I’m not sure which is the worse option.

But he’s right. I was going to have to do this after the wedding, so what’s a couple of weeks to really sell the story? I can do this.

It’s just Ross. He’ll probably put a rubber snake in my bed or Nair in my shampoo. It won’t be weird, it won’t be awkward, it won’t be a dream come true to see him walking around half-naked every day.

No, not that last one. Scratch that. Because any crush I used to have on Ross is long gone, burned to ashes in the years of growing up I’ve done. This will just be two frenemies cohabitating for a good cause. That’s it.

I can feel his eyes weighing on me and realize I’ve had an entire conversation with myself in my head that he hasn’t been privy to.

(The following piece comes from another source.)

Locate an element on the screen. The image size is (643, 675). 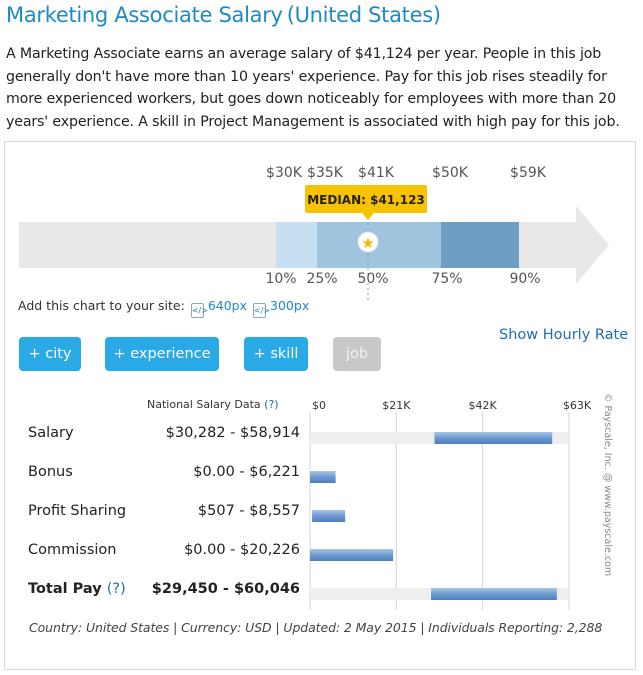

I kinda like that he can’t read me, though, so I don’t share any of my thoughts. Instead, I just sigh heavily and say dramatically, “Okay, fine. I’ll move in with you. You’re such a needy bitch.” I hold back the smile for a split second and then can’t contain it anymore.

The smile is accompanied by a snort of a laugh, completely unladylike, and if Ross was someone I was actually dating, I’d be covering my face and pinching my nose to get it to stop. But he’s not, so I don’t. I let the piggy-snorting laughs go, enjoying the shocked horror on Ross’s face.

“Oh, my God, never do that again, Vi. That’s worse than fingernails on a chalkboard!” I snort big and loud on purpose at that and then giggle when he cringes. He shakes his head. “Well, I guess we’d better pack your shit.”

And that’s that. I’m moving in with Ross. My fiancé.

*

A few suitcases turn into about half the stuff I own, and that’s just for the first ‘essentials only’ run we do tonight. I just couldn’t choose which of my work clothes to pack for this. And there were my favorite pajamas, and of course, my shampoo and conditioner. This hair of mine needs salon-quality conditioner, or else I end up with a rat’s nest on my head.